Читать книгу Surprisingly Down to Earth, and Very Funny - Limmy - Страница 15
Fun House
ОглавлениеI’ll tell you something else that took me years to get out of my head. In fact, I’m not sure that it totally is out of my head. It’s just a wee thing.
Every year, the shows would come to Carnwadric. You might call the shows ‘the funfair’, but we called it the shows. I used to go there myself, because it wasn’t that far from my house. My mum or dad never went there, not in all the years it came. I’d go myself and bump into folk from my school, play some games and go wandering about.
I once went into this thing called the Fun House, or something like that. It was about the size of a big portacabin. You’d go in a door at the front, and inside was like a scary soft play, a wee mini maze in the dark, twists and turns, then you come out the other end.
I went in by myself, and there were these other weans in front of me, making their way through it. Halfway through, there was a wee window that let you see outside. A wee boy in front of me waved out the window, and I looked to see who was there. There were people waving back and smiling.
Then another wean got to the window and waved out. People smiled and waved back, and the wean was all happy. I was happy as well. It looked good.

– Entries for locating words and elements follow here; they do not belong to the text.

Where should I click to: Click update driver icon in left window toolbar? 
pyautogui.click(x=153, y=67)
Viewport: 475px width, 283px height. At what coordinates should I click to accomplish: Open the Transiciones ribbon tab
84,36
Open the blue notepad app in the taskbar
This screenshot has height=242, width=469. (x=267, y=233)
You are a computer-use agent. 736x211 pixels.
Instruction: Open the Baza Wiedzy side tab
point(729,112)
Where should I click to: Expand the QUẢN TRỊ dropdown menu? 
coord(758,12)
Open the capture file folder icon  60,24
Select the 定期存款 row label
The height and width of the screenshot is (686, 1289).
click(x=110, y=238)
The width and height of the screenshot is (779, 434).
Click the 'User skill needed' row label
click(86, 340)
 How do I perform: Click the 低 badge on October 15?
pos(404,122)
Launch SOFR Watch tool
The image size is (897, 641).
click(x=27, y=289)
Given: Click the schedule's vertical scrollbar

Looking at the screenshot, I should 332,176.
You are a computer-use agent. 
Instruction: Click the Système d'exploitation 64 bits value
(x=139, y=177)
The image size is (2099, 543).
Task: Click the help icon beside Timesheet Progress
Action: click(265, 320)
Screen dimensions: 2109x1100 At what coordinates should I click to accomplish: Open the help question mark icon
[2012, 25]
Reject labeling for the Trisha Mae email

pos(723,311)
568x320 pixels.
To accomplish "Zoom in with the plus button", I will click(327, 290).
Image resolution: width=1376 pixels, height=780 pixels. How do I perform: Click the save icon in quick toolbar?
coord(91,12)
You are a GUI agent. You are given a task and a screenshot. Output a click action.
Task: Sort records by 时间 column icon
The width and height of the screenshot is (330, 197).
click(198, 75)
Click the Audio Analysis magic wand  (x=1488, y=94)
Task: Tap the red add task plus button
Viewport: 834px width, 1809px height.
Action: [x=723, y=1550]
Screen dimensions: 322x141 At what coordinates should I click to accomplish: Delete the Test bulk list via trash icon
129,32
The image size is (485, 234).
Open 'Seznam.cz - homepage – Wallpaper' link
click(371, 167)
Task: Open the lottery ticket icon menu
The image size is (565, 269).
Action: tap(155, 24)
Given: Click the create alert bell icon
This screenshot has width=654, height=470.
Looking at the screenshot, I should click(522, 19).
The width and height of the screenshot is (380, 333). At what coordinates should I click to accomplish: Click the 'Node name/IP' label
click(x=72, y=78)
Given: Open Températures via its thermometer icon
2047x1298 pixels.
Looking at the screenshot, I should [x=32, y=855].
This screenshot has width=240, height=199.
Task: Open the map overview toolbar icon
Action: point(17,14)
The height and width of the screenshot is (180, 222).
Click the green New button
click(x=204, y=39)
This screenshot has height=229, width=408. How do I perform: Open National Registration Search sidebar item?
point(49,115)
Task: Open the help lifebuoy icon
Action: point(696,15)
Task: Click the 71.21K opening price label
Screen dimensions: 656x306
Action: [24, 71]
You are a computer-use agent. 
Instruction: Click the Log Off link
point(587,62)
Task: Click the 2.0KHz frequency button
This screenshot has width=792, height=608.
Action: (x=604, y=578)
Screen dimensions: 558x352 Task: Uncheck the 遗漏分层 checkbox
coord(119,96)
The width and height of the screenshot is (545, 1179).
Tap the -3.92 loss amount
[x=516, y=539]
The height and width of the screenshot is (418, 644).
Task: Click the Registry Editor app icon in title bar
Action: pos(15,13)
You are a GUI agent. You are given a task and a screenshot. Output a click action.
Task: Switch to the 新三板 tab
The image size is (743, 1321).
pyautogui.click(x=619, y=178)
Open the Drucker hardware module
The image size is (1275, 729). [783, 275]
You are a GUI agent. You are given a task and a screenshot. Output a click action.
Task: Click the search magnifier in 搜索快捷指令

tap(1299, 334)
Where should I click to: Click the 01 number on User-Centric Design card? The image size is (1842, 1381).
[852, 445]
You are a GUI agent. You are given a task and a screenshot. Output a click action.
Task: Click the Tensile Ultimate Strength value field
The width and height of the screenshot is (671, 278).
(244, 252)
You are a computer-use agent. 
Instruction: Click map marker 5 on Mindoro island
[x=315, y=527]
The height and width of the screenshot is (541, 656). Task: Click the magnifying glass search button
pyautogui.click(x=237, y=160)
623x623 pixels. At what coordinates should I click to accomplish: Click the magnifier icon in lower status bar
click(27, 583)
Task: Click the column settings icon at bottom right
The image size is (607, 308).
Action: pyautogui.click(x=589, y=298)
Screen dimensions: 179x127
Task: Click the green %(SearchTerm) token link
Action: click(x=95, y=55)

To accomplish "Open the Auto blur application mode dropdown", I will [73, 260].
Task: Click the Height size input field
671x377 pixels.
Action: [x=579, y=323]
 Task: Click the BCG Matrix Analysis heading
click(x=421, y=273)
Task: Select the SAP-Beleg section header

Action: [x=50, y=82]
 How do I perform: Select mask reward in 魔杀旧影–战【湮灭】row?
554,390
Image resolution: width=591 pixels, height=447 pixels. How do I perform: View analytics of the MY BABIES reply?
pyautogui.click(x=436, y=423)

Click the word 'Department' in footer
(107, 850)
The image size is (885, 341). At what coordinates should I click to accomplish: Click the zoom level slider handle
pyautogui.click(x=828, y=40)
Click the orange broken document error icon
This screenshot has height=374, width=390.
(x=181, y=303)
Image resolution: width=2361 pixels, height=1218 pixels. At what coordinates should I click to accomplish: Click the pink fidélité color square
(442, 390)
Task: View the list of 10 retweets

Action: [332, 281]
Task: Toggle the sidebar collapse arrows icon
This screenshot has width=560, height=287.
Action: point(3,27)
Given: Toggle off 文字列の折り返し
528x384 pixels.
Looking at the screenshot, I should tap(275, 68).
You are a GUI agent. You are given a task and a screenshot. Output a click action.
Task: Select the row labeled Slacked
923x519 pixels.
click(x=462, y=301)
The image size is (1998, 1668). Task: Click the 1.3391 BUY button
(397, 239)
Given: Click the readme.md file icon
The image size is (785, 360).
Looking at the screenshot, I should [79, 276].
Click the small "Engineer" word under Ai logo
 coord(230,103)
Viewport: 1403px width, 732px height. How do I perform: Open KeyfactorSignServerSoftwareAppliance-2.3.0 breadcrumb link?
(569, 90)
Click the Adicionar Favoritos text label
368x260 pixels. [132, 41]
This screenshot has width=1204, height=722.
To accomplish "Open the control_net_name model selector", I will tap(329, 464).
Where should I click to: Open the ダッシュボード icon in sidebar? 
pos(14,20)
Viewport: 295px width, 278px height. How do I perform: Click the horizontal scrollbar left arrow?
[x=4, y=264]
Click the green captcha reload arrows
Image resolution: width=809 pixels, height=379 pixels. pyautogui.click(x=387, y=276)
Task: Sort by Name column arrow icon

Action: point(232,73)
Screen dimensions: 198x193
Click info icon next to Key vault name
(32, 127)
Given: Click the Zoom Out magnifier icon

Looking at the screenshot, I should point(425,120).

I got to the window and waved. I smiled and waved.
Nobody waved back.
These people outside who were smiling and waving at two separate weans in front of me, they didn’t do it for me. They didn’t even smile. In fact, their smile dropped. And I didn’t know why.
I got it into my head that there was something about me. Something about how I looked or how I acted or who I was, or just something you couldn’t put your finger on. It just felt like people didn’t like me, for reasons that were out of my control.
That stuck with me for years. A self-conscious inferiority thing. A feeling that I was a bit of a freak, as well as a strong desire to overcome it. I wouldn’t be surprised if it has shaped about half of my personality.
It was only fairly recently that I realised why they didn’t wave.
They were the parents of the weans that were waving.
They were smiling and waving at their weans, then they saw me, and they stopped waving and smiling, because they didn’t know me. They probably thought my mum and dad were standing behind them and that’s who I was waving to.
It’s like when I’m waving at my son when he goes into primary school every morning. You see a few weans nearby who are smiling and waving in your direction, but you don’t smile and wave back to them, because you’re pretty sure they’re waving to one of the dozens of other parents around you.
But I sometimes do, though. I do sometimes wave at the other weans. If I’m waving at my son, then he stops waving back and looks away, but then another wean nearby starts waving in my direction, I don’t stop waving. Even though my son has looked away, there might be a chance this other wean is waving at me, thinking I was smiling and waving at them. So I keep it going for another few seconds – just in case.
I know, I’m probably overthinking things. Most weans don’t give that sort of thing a second thought. But there will be some that do, the ones like me. And if you’re like me, that sort of stuff sticks with you. You end up spending the next few decades doing all sorts of things to get people to smile and wave at you, d’you know what I mean?